The point of all this is that the Internet is not 
essentially about authoritarianism. Rather, it is a 
classically liberal extension of communicational freedoms, 
in the strong sense of liberalism as a political-economic 
philosophy dating back to the seventeenth century, a 
philosophy that organizes "freedom" to serve the values and 
aims of free markets. Liberal societies have always been 
rather tumultuous, because in them, the principle goal 
(capitalist growth) can only be realized by the maintenance 
of freedoms that allow all kinds of debate and bottom-up 
organization in pursuit of other goals. The Internet has 
been an amazing episode in this sense. Since its 
massification in the 90s, it has made the world infinitely 
more interesting, and also, more unpredictable.

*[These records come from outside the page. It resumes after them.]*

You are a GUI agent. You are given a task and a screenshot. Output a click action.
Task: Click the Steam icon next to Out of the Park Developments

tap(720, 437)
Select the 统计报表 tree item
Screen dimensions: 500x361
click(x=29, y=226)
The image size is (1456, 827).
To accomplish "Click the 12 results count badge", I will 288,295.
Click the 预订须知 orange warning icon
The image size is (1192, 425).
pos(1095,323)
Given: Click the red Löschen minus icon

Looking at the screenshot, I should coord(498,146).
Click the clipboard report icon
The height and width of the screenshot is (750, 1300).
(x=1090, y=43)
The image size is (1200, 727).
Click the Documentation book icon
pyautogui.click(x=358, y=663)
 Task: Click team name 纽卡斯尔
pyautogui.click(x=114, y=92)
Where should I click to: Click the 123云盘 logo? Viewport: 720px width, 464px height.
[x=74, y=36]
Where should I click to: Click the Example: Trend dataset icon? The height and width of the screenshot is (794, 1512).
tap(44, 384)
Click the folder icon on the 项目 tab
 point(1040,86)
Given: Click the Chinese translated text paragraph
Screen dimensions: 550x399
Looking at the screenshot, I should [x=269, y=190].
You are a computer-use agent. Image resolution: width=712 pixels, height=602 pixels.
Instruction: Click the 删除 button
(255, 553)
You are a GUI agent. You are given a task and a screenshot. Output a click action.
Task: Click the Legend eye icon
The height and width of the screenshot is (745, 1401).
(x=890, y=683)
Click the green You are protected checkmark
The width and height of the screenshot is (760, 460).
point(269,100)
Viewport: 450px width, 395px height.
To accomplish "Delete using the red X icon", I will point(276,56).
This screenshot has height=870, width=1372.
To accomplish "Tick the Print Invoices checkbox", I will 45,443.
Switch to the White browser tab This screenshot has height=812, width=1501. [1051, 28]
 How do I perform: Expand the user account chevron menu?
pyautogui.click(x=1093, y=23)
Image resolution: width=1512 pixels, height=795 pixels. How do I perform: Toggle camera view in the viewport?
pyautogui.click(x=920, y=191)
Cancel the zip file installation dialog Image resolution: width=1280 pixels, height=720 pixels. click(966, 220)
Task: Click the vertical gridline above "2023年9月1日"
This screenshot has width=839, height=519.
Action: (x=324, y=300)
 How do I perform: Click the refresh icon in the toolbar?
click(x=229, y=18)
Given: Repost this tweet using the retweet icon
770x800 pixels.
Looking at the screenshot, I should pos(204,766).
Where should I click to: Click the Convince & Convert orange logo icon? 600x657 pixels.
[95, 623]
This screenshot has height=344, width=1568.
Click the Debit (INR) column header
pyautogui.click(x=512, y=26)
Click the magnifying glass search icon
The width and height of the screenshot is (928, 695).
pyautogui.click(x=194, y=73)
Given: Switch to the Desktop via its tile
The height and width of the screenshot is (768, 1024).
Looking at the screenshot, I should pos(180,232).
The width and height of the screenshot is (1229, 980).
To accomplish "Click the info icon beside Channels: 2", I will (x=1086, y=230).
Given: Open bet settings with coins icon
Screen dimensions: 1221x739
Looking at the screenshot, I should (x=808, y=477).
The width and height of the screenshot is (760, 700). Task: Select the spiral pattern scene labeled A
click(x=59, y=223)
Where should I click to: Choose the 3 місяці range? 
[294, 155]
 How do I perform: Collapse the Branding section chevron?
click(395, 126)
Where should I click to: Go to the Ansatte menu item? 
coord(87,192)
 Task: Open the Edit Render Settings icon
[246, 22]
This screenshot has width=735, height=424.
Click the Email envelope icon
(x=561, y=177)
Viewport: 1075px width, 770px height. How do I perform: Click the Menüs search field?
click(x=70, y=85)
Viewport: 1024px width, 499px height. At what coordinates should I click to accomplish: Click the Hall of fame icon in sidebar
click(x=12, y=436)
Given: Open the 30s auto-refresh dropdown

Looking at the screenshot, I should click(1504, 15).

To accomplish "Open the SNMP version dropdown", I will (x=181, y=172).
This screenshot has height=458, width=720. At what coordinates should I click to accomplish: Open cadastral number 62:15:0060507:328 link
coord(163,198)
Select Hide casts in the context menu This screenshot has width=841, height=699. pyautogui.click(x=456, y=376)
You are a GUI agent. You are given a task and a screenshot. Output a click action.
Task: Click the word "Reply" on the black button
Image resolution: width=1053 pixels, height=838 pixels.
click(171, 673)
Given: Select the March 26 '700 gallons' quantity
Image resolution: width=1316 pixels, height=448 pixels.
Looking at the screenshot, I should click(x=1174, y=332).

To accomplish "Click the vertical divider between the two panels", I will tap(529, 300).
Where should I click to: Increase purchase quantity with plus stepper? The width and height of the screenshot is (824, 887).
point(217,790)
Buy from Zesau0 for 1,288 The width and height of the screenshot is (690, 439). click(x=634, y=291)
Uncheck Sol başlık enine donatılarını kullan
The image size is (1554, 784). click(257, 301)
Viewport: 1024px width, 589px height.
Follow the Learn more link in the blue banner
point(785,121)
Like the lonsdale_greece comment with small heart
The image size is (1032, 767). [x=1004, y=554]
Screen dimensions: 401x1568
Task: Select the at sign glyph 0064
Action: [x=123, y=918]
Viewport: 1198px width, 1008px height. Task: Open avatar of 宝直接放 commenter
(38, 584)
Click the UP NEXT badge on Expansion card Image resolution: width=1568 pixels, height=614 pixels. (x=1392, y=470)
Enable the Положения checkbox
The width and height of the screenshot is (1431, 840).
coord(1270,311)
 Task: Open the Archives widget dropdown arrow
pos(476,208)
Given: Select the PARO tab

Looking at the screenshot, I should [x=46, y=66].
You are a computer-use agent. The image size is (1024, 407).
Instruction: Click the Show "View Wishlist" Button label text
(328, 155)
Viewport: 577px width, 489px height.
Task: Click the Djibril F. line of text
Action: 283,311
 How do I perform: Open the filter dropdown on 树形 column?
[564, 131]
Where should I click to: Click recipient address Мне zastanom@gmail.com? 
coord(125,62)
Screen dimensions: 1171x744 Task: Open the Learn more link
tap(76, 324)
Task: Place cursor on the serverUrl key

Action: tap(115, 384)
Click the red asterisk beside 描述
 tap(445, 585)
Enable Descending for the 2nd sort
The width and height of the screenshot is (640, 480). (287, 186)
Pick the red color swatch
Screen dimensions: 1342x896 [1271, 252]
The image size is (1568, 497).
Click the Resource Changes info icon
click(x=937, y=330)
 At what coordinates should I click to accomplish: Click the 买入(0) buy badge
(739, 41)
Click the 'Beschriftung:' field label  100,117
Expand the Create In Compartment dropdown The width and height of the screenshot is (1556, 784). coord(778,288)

However, that doesn't mean that a Bush-style regime cannot 
follow in Mussolini's footsteps and decide to inject 
capitalist society with high doses of nationalist propaganda 
as a strategy to regain control amidst a crisis, like the 
one we are living through now. (But do these control crises 
ever end? or do they just mutate into others?). 
Authoritarian regimes can also add high levels of 
surveillance to balance out the liberal freedoms, which they 
did in the thirties and are doing again today. This happens 
particularly when capitalism starts to produce its own 
opposition, through unemployment crises, ecological 
disasters or cultural clashes. For capitalism, authoritarian 
regimes are a worst-case scenario.

On a deeper level, liberal societies can seek to standardize 
cultural values, slowly eliminating conflict by making 
different values and goals unimaginable. The current version 
of this long-term, large-scale strategy is what we call 
"globalization." In short, Mickey for everyone. Or more 
precisely, Mickey with broadband.

The Internet, despite its quite amazing openness, can be 
used for all these control strategies. Thus it is 
fundamentally ambiguous, just like the other communications 
technologies deployed in the name of economic liberalism. 
But even more so, because it has been developed for a wider 
variety of functions than previous technologies: it supports 
multimedia; send as well as receive; one-to-one and 
one-to-many communication; all in the same technology. Most 
importantly, the Internet works through reprogrammable 
computers: it introduces the possibility of 
counter-programming into the information society. For these 
reasons, the Internet is a democratic joker in the works of 
social control. At the same time as it fits into a pattern 
of information use to control industrial processing, 
structure markets and encourage consumption, it also feeds 
conflicts about whether industrial growth and economic 
circulation are really the only values around which society 
should be structured. The Internet is not a fascist or 
totalitarian plot, but it is a result of highly complex 
socio-economic planning which typically contains (and in 
some cases founders on) its own contradictions.

That said, those who want to explain how the world works 
only in terms of the Internet, or the television, or 
advertising, or whatever single phenomenon, are really 
wasting their time. Social relations, economic developments 
and power struggles involve much more than a single technology!